* [Document text]
-=-=-

During the first 5 weeks of this epic gold selling leading into late
July, gold plunged 6.1% from $1302 to $1223. Normally gold stocks
leverage gold’s downside by 2x to 3x, but GDX and the HUI only slid
4.8% and 6.3% in that span! Such relative strength certainly didn’t
herald a capitulation.
I
suspect the main reason gold stocks weren’t down a normal 12% to 18%
by then was most of the weak hands had long since exited this
battered sector. Only the hardened contrarians remained, and they
rightfully weren’t worried about $1225 gold. Why? GDX’s major gold
miners were reporting their Q2’18 all-in sustaining costs, which
would eventually average just
$856 per ounce.
$1225 remained very profitable.
But
gold kept drifting lower still into late July as already-record-high
spec gold-futures shorts ballooned even higher. On August’s opening
trading day, gold fell 0.6% to $1216 which was a fresh year-to-date
low. August is normally gold’s
4th-best month
of the year seasonally, enjoying big average gains of 2.2% in modern
bull-market years! That mounting disconnect drove GDX and the HUI
lower to $21.11 and 164.5.
That
was right at GDX’s major $21 support line that had held strong for
over a year and a half, do-or-die time technically. Complicating
matters, GDX and the HUI were down 5.5% and 8.7% summer-to-date at
that point. The major gold miners’ stocks were nearing levels
where tight stop losses were set. Since this sector is so
darned volatile, I’d define tight to loose as 10% to 25% trailing.
Tight stops were within range.
Sectors always look terrible technically and feel miserable
sentimentally when they slide down near their major support zones.
So even into the first week of August there was no indication of an
impending rare extreme capitulation plummeting. GDX was stabilizing
right around $21, despite gold drifting a bit lower. It closed
between $1208 to $1213 in August’s initial few trading days, and
gold stocks largely held steady.

-=-=-

* [Entries shown]
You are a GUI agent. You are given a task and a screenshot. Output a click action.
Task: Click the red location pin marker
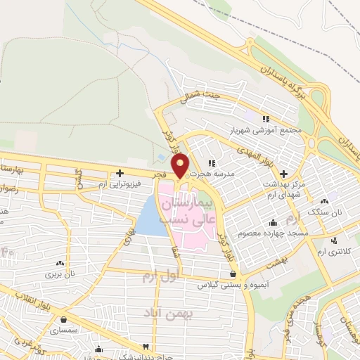click(181, 165)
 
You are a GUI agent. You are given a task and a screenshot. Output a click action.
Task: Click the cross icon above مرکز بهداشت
click(283, 173)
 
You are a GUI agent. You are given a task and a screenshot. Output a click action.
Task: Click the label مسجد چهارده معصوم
click(269, 231)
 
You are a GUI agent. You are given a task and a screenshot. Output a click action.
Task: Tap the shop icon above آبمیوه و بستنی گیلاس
click(232, 274)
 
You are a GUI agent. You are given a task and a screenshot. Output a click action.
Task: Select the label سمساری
click(73, 329)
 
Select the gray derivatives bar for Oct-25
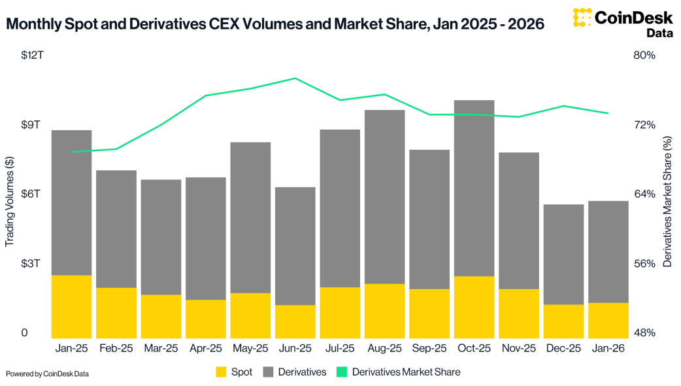click(x=474, y=188)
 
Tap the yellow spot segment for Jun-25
click(x=295, y=321)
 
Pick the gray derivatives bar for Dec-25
click(x=563, y=254)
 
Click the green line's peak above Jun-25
click(x=295, y=78)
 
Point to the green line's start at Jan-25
click(x=72, y=152)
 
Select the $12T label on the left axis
click(x=32, y=55)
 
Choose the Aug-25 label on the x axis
click(x=384, y=349)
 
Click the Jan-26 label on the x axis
click(x=608, y=349)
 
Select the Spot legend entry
click(x=233, y=372)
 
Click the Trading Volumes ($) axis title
click(x=10, y=202)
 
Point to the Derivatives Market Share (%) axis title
click(x=667, y=202)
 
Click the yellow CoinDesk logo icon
click(x=586, y=18)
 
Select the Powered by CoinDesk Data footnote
click(x=47, y=374)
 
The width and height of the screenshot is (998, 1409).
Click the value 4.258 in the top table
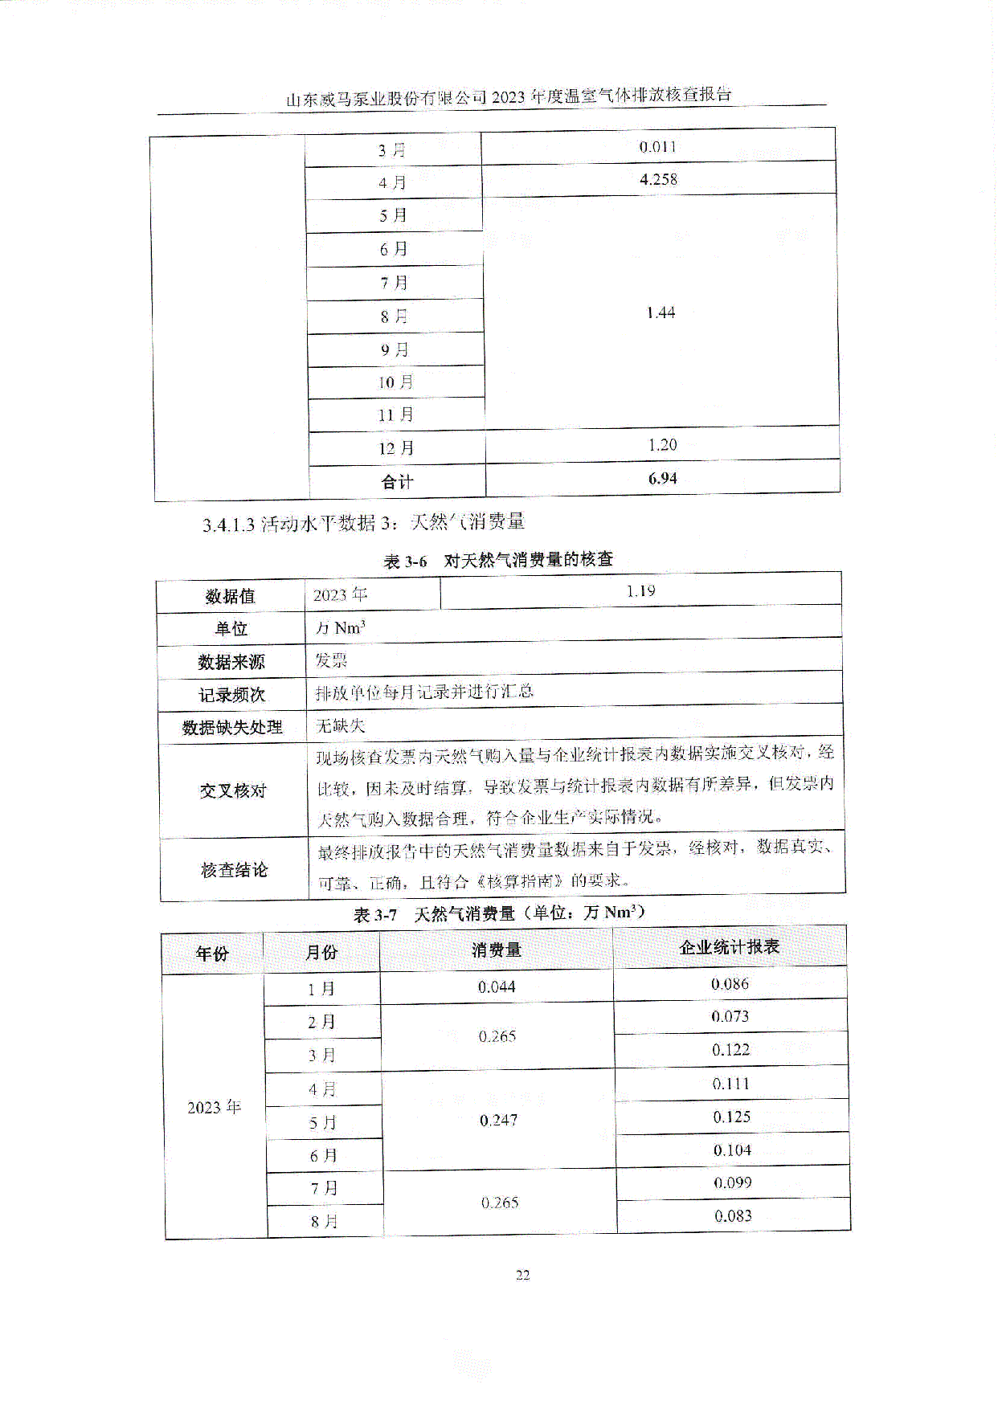click(x=658, y=179)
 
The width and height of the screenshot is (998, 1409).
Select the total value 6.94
click(x=662, y=479)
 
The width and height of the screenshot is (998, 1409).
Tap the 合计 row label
click(x=397, y=482)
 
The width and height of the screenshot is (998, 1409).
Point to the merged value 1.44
click(x=661, y=312)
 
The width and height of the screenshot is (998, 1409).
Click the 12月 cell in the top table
click(x=396, y=448)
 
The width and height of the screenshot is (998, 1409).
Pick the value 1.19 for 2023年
click(x=640, y=591)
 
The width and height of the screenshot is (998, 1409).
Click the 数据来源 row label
click(x=231, y=662)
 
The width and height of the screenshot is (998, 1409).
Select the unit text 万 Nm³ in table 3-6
click(x=341, y=628)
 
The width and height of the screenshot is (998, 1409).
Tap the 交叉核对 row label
click(x=233, y=790)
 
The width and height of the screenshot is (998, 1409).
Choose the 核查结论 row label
click(x=234, y=870)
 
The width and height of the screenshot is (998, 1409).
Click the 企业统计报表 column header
click(x=730, y=947)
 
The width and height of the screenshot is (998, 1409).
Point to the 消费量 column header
click(x=496, y=950)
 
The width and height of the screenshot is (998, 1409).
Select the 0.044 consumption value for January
click(x=497, y=986)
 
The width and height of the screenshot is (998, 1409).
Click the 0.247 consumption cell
click(x=498, y=1120)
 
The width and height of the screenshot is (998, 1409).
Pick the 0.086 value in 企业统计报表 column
click(x=730, y=983)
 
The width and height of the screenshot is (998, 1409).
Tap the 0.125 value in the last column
click(x=731, y=1117)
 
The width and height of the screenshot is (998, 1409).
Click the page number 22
click(x=522, y=1275)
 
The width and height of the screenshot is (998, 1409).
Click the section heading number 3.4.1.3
click(x=228, y=525)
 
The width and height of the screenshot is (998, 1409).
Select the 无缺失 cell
click(x=340, y=725)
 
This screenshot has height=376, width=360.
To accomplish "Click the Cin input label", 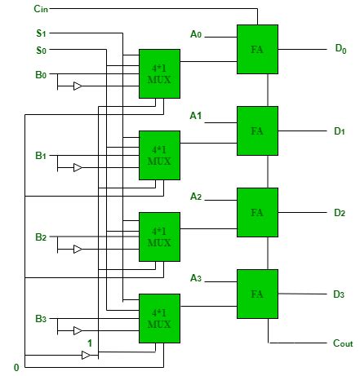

-=-=-

* [Required work]
• A. Please write out the gold-stocks passage word for word between "Tight stops were" and "largely held steady.", inclusive.
• B. Summarize the gold-stocks passage in two sentences.
The entries are separate material from the gold-stocks passage.

* [Answers to the exercises]
• A.
Tight stops were within range.
Sectors always look terrible technically and feel miserable
sentimentally when they slide down near their major support zones.
So even into the first week of August there was no indication of an
impending rare extreme capitulation plummeting. GDX was stabilizing
right around $21, despite gold drifting a bit lower. It closed
between $1208 to $1213 in August’s initial few trading days, and
gold stocks largely held steady.

• B. In the first five weeks of the selling into late July, gold fell 6.1% from $1302 to $1223, but GDX and the HUI slid only 4.8% and 6.3%, less than their usual 2x to 3x leverage of gold's downside. After gold hit a year-to-date low of $1216 on August's opening trading day, GDX fell to its major $21 support line and stabilized there into the first week of August, with no sign of an impending capitulation.